E ora la Grande Trattativa è davvero partita. Certo, i principali protagonisti confidano di non sapere come andrà a finire.
Ma per 48 ore si negozierà. Non più a tutto campo, perché da ieri sera (con i no unanimi a Bersani dei Gruppi a Cinque Stelle) si è definitivamente chiuso il «forno» Grillo. In compenso, all'ora di pranzo, quando mancavano tre ore all'incontro col Pdl, la trama tessuta dietro le quinte da Pier Luigi Bersani e dal suo amicissimo Vasco Errani verso il centro si era infittita e - se non proprio accogliente - era diventata quantomeno più resistente.

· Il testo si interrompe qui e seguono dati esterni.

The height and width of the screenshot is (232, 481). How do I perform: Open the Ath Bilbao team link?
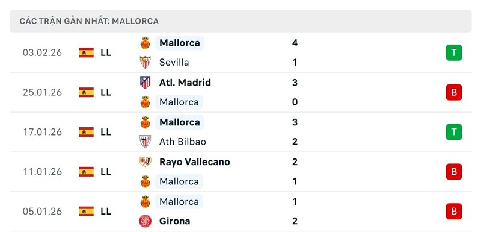pos(183,142)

Soprattutto per un motivo, importante a quell'ora della giornata: Mario Monti, da giorni disponibile soltanto per larghe intese, aveva fatto sapere di non essere insensibile alla nascita di un governo Bersani. Al punto che dall'entourage del presidente del Consiglio, era trapelata una indiscrezione: se l'operazione Bersani dovesse decollare, Monti potrebbe diventare ministro degli Esteri.

E proprio a metà giornata arrivava la conferma anche ufficiale della fondatezza di quella pista: Mario Mauro, presidente dei senatori montiani, personaggio poco incline alle iniziative personali, depositava un post pubblicato sul profilo Twitter del partito: «Come nel caso Costa Concordia, la gente ci chiede "Vada a bordo". Dobbiamo governare la nave, farle riprendere il suo percorso».

Apertura più evidente, incoraggiamento più generoso al presidente incaricato non poteva venire. Eppure, la definitiva chiusura del «forno» grillino finiva per «deprezzare» l'apporto dei 21 senatori montiani. Da ieri, col no del Cinque Stelle, Bersani non deve più raggiungere quota 158, sommando «fuggiaschi» o neo-responsabili provenienti da diversi gruppi parlamentari. Da ieri, il problema è diventato quasi unicamente simbolico: Berlusconi ha fatto sapere a Bersani di essere pronto a far partire il governo ma chiede che il Pd gliene dia riconoscimento formale.

E fino a ieri sera Bersani non sembrava assolutamente dell'idea. Certo, l'incontro con il centro-destra non era andato male. Il presidente incaricato aveva decrittato subito i segnali incoraggianti. Nella Sala del Cavaliere di Montecitorio, dove Bersani riceve i suoi ospiti, il Cavaliere di Arcore non si era presentato. Discutere a porte chiuse con Berlusconi, ai leader della sinistra non ha mai portato bene e oramai è come se si fosse consolidato una specie di complesso che ne sconsiglia la «contaminazione».

Nel corso del colloquio Roberto Maroni ha mostrato tutta la sua simpatia per Bersani che, da ex presidente di Regione, è considerato dai leghisti il migliore interlocutore possibile per un partito che ha deciso di riprendere la battaglia federalista. E al termine dell'incontro le parole pronunciate davanti ai giornalisti da Alfano e da Maroni sono apparse incoraggianti a Bersani, sicuramente prive di pregiudiziali personali.

È chiarissimo anche il messaggio sul Quirinale: al centrodestra e in particolare a Berlusconi interessa soprattutto che sia eletto un Capo dello Stato che non gli sia ostile, che da presidente del Csm eserciti la sua moral suasion sui magistrati, che un domani sia in grado di esercitare il potere di grazia. Ecco perché gli sherpa dei due schieramenti hanno ricominciato a ragionare sui nomi non sgraditi a Berlusconi.

Lui sul Colle vorrebbe Gianni Letta, che però è indigeribile per il Pd. E nelle prossime ore si sfoglierà la margherita del Cavaliere: Franco Marini, già presidente del Senato, grande amico proprio di Letta; Emma Bonino, con la quale Berlusconi ha un cattivo rapporto, ma che, vista da destra, garantirebbe schiena dritta rispetto alle pulsioni corporative dei magistrati; Pietro Grasso, attuale presidente del Senato, rispettato dal Cavaliere.

E naturalmente garanzie per Berlusconi potrebbero venire anche dal Guardasigilli di un eventuale governo Bersani: per quell'incarico così delicato si sussurra il nome di Luciano Violante, in queste ore è uno degli sherpa impegnati nella trattativa, per anni considerato il principale interlocutore dei pm e che più recentemente si è impegnato in una ampia rivisitazione del suo pensiero sulla politica giudiziaria.